Charitable status for Sanctuary in Chichester which offers refugees support and care

SiC February 2019
SiC February 2019

A discreet but life-changing organisation dedicated to making our area a welcoming place for refugees and asylum seekers has just earned charitable status.

Thanks to the support of a network of roughly 150 people across West Sussex, since 2016 Sanctuary in Chichester (SiC) has offered activities based around inclusivity, collaboration and transparency and has now evolved into a charity.

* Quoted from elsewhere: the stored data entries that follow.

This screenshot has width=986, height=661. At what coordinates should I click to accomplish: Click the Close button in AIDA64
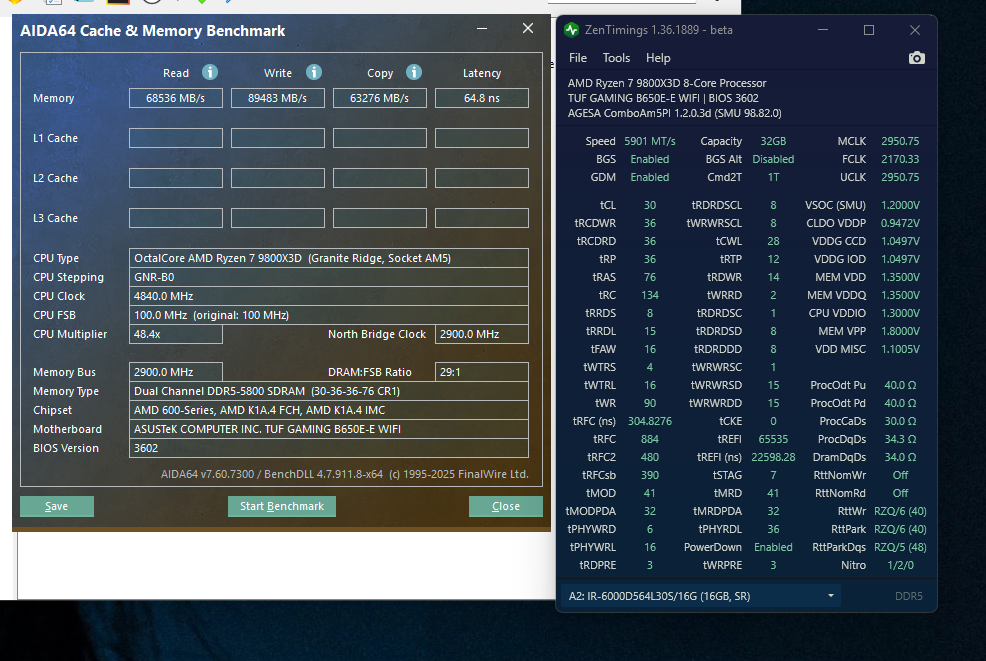click(x=505, y=506)
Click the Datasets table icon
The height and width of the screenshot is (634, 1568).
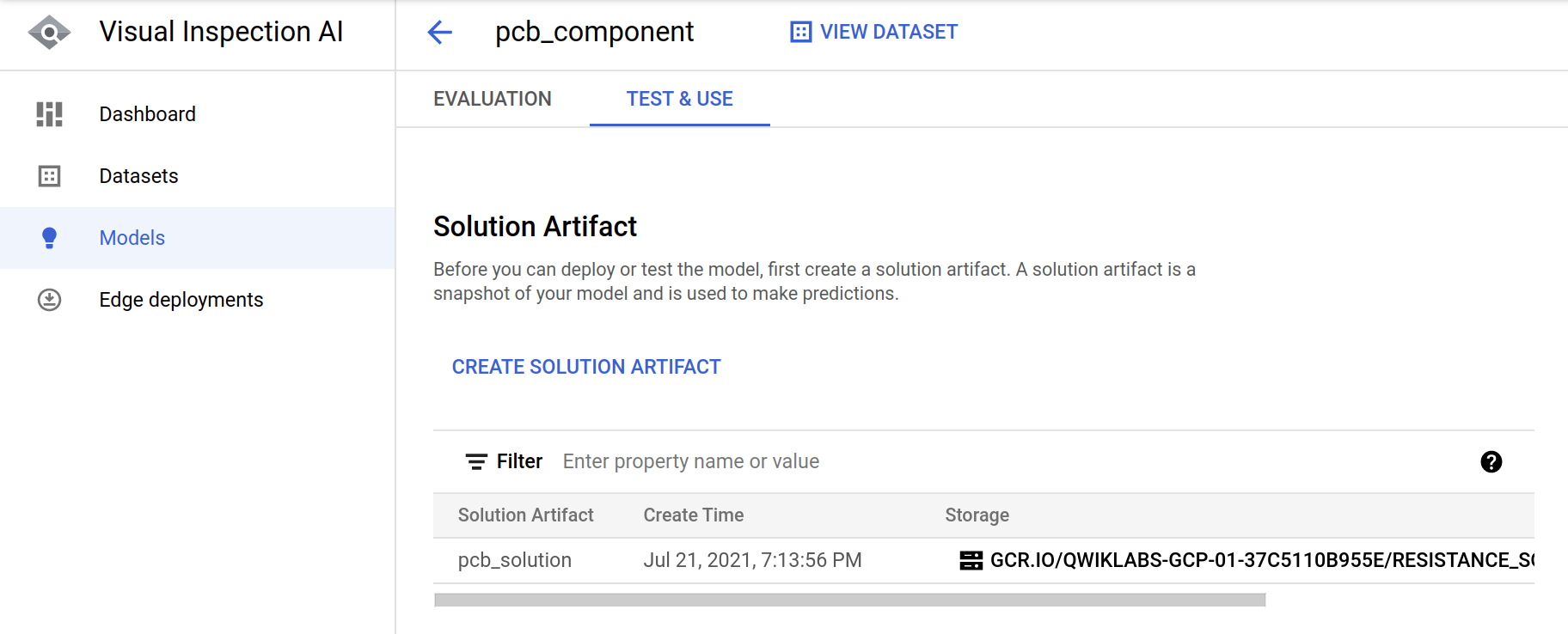tap(49, 176)
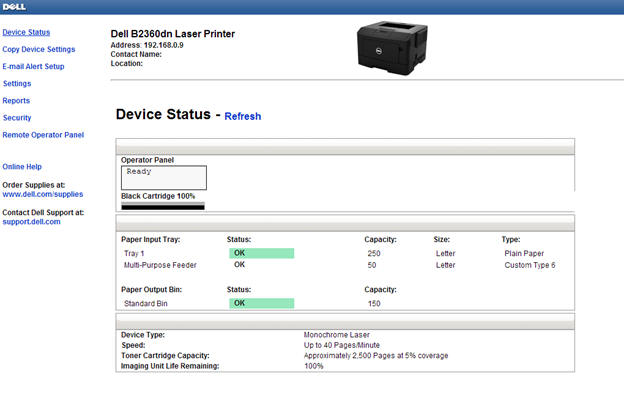
Task: Click the Plain Paper type text
Action: point(525,253)

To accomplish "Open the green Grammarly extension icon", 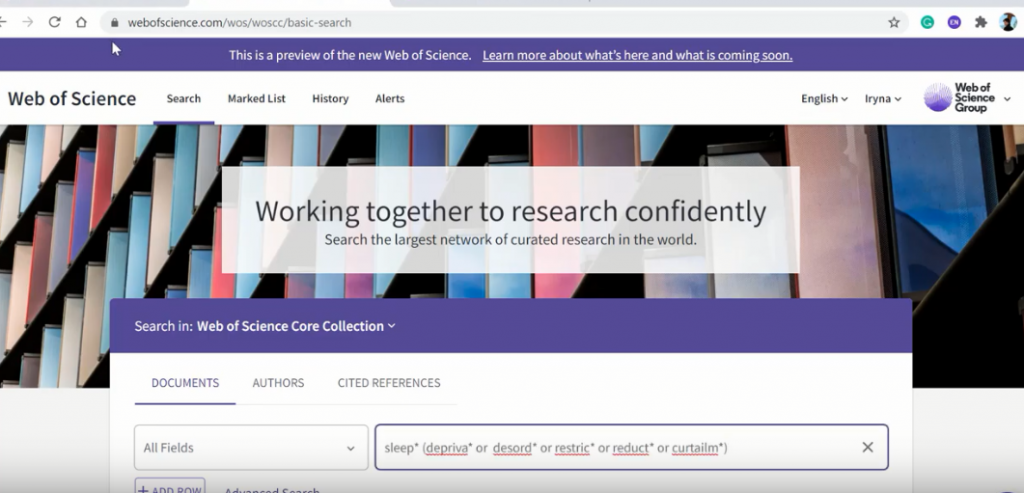I will tap(928, 22).
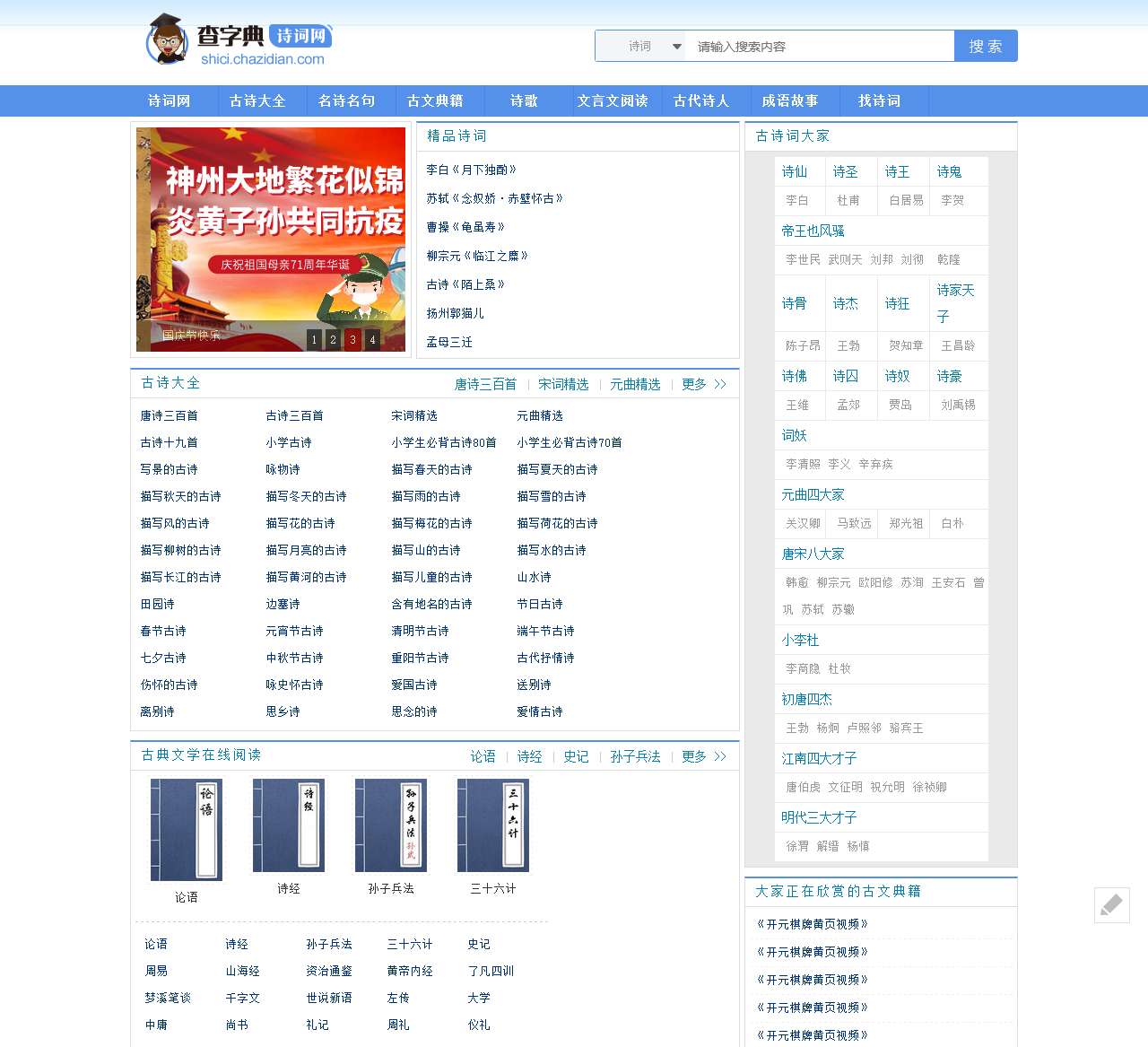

SiC founding chair Roger Pask said: “We applied for charitable status last June, but it has taken far too long to gain this status - but all’s well that ends well. This marks an exciting and challenging new stage in our work. It means we can apply for grants from a much wider range of grant-making charitable trusts to help with our ambitious plans.”

Roger said: “We aspire to develop an international centre in Chichester that would promote reconciliation, peace, hope, truth and justice and would house some of our neediest refugees and asylum-seekers - so this opens the way to some aspects of that hope. We shall also now be able to apply for gift aid on a significant number of the donations we have received over the past three years. This could be worth between £5,000 and £10,000 to us - which will help us to do an even better job.”

The charity has also been trying to work with some refugees who are Appeal Rights Exhausted: “These are people whose claim has been rejected, but can’t be returned to their own country because they would be likely to be killed, tortured or imprisoned. Some of them can make a fresh claim in the light of new evidence, but all of them face destitution in the meantime - they can’t work, are not entitled to benefits, have nowhere to live. Their state is dire and inhumane and the process they go through to re-apply is often hostile and humiliating. They desperately need our help.”

Roger welcomed the ‘immense support and compassion’ shown by people from all walks of life.

To this end, this February the charity was given a cheque for £690 by the Friends of St John’s, Chichester, raised at three musical events in the autumn.

Roger said: “The Friends of St John’s have been strong supporters of what we do. I and all our volunteers are very appreciative of this support.”

At 79, Roger is stepping down as chair, so SiC is looking for a replacement to co-ordinate and consolidate SiC’s wide-ranging work.

To find out more, see

A home for nowhere people

One key element of Sanctuary in Chichester (SiC)’s services is its regular weekly drop-in facility for refugees and asylum seekers.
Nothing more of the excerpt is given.